[Start of Provided records]

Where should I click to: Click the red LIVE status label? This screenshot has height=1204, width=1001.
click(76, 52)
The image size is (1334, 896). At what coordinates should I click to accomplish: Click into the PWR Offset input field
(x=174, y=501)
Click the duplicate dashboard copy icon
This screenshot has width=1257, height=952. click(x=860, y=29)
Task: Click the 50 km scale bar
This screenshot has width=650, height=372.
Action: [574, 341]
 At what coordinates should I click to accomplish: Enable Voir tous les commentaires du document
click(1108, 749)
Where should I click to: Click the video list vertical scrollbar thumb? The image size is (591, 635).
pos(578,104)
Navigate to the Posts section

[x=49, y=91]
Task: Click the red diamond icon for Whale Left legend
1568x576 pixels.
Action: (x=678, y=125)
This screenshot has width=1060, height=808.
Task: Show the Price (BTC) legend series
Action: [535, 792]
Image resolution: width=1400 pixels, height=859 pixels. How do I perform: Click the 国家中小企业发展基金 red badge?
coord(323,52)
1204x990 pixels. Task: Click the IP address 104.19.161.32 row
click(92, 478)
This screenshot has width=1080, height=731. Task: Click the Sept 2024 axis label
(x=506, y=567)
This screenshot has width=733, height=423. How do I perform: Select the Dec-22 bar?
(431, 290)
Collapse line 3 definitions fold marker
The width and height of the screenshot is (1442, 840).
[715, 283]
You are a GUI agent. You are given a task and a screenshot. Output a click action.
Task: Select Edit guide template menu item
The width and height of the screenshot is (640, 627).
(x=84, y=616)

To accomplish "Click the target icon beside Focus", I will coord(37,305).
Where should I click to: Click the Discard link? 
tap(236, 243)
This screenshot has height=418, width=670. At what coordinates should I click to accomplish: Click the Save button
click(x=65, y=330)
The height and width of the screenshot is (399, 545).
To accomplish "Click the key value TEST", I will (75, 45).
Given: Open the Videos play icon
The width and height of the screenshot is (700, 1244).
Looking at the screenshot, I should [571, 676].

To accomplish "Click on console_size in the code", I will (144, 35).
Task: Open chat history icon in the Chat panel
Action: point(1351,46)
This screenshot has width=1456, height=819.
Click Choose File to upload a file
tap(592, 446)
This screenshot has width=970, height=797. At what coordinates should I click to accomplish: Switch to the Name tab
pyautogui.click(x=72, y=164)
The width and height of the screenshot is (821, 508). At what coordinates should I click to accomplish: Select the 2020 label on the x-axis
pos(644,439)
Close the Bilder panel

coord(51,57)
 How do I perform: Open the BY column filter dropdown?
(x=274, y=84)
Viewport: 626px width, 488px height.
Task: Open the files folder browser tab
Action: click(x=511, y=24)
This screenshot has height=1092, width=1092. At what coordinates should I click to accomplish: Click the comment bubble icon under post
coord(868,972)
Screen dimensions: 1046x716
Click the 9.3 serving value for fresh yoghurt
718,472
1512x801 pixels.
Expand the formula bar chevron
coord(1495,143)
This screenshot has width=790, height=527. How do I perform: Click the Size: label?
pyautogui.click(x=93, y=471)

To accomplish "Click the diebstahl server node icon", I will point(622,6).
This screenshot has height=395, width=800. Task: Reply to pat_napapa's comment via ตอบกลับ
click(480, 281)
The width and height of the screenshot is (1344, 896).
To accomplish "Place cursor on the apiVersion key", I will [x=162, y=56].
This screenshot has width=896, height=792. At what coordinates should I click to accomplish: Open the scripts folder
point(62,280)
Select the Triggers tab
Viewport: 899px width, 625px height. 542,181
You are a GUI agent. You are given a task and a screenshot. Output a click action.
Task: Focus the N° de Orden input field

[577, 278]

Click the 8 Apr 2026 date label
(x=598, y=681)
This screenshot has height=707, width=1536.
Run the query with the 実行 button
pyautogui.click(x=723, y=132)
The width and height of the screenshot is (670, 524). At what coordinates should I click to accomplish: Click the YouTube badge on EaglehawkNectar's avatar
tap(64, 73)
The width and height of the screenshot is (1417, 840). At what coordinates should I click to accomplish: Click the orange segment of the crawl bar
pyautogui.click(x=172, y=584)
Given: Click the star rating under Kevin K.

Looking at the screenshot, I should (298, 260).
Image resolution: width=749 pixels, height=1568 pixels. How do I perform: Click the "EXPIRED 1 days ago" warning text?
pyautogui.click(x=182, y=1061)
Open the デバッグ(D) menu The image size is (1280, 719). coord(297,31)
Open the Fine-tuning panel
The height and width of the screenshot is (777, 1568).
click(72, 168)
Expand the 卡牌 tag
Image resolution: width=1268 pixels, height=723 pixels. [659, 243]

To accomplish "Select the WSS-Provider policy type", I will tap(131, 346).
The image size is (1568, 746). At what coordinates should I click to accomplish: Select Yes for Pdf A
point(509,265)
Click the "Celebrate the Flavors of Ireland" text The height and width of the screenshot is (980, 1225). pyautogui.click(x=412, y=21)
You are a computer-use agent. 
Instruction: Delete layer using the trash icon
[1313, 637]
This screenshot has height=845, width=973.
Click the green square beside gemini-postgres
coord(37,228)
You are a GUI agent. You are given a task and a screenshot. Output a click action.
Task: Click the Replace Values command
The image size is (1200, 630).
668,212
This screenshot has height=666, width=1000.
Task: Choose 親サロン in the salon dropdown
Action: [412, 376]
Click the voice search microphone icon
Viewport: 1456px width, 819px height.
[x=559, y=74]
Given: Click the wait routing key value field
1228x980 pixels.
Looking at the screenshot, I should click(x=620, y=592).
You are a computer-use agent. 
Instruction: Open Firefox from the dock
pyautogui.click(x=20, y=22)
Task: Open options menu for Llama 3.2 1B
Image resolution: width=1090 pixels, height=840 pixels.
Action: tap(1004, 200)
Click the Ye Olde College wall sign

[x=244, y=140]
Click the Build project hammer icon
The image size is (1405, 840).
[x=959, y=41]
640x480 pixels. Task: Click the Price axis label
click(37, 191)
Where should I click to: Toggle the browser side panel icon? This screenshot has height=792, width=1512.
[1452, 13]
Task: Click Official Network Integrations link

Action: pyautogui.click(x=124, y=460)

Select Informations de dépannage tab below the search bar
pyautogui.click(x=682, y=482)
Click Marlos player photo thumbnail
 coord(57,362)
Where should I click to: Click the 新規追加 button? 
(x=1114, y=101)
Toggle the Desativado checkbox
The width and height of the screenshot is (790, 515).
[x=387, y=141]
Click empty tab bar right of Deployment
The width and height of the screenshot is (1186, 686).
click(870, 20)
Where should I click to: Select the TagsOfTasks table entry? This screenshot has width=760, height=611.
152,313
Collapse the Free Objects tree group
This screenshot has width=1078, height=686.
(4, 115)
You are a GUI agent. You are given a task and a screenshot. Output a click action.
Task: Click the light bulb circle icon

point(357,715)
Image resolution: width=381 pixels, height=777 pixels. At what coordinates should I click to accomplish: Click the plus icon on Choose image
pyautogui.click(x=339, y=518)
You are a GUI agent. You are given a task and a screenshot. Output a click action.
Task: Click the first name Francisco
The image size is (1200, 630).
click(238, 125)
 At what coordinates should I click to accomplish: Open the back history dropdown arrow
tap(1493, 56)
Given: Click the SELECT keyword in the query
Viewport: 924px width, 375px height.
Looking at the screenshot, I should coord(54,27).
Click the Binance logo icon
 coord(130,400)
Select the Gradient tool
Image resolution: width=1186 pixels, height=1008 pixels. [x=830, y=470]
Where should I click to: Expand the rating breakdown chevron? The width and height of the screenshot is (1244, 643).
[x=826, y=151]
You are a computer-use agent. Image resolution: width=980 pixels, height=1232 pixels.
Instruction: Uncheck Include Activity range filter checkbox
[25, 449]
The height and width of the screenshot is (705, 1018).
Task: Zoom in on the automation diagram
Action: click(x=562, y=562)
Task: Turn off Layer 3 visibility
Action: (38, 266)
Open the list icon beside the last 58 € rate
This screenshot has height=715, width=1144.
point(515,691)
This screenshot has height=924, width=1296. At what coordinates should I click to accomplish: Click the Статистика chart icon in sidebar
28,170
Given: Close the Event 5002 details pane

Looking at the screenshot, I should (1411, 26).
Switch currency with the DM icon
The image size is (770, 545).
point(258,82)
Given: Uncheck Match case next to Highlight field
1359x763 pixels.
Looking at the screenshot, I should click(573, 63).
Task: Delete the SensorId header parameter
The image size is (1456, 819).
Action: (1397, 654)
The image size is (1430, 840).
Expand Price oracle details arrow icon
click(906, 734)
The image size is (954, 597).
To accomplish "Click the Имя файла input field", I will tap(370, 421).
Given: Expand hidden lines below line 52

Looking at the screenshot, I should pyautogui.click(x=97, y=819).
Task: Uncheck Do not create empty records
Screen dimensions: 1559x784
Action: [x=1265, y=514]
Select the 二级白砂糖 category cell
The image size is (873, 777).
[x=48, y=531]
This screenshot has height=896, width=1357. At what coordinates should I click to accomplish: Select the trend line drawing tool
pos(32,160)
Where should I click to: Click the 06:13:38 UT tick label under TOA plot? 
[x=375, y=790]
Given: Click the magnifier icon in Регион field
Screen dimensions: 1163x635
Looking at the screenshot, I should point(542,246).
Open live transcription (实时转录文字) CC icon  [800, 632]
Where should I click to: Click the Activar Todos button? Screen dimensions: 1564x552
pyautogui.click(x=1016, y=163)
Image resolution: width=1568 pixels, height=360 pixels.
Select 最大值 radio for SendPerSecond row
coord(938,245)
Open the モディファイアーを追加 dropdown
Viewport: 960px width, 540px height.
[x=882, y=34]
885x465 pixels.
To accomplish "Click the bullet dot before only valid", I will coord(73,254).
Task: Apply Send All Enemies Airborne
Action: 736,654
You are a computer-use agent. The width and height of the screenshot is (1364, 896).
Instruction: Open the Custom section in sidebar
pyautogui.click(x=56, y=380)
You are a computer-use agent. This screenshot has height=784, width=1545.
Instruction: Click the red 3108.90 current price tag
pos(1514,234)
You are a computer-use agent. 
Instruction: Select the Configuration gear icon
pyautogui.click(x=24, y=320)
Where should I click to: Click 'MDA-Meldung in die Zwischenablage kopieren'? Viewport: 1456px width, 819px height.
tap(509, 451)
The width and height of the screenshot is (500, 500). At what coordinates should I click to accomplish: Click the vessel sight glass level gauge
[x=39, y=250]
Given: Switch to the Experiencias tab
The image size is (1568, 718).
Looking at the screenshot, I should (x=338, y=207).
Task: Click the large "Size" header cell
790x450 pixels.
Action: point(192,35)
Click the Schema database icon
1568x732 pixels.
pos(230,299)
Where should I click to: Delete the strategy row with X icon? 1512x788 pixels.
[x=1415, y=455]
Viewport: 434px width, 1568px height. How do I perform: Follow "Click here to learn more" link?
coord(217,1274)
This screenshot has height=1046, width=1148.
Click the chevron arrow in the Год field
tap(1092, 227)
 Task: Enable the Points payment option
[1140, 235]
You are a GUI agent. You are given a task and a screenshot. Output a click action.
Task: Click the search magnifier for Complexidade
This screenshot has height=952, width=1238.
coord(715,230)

[End of Provided records]

• [Task description]: Copy out the records word for word, from the line with "Toggle the Desativado checkbox" up to and including the line with "Image resolution: width=1186".

• [Task result]:
Toggle the Desativado checkbox
The width and height of the screenshot is (790, 515).
[x=387, y=141]
Click empty tab bar right of Deployment
The width and height of the screenshot is (1186, 686).
click(870, 20)
Where should I click to: Select the TagsOfTasks table entry? This screenshot has width=760, height=611.
152,313
Collapse the Free Objects tree group
This screenshot has width=1078, height=686.
(4, 115)
You are a GUI agent. You are given a task and a screenshot. Output a click action.
Task: Click the light bulb circle icon

point(357,715)
Image resolution: width=381 pixels, height=777 pixels. At what coordinates should I click to accomplish: Click the plus icon on Choose image
pyautogui.click(x=339, y=518)
You are a GUI agent. You are given a task and a screenshot. Output a click action.
Task: Click the first name Francisco
The image size is (1200, 630).
click(238, 125)
 At what coordinates should I click to accomplish: Open the back history dropdown arrow
tap(1493, 56)
Given: Click the SELECT keyword in the query
Viewport: 924px width, 375px height.
Looking at the screenshot, I should coord(54,27).
Click the Binance logo icon
 coord(130,400)
Select the Gradient tool
Image resolution: width=1186 pixels, height=1008 pixels. [x=830, y=470]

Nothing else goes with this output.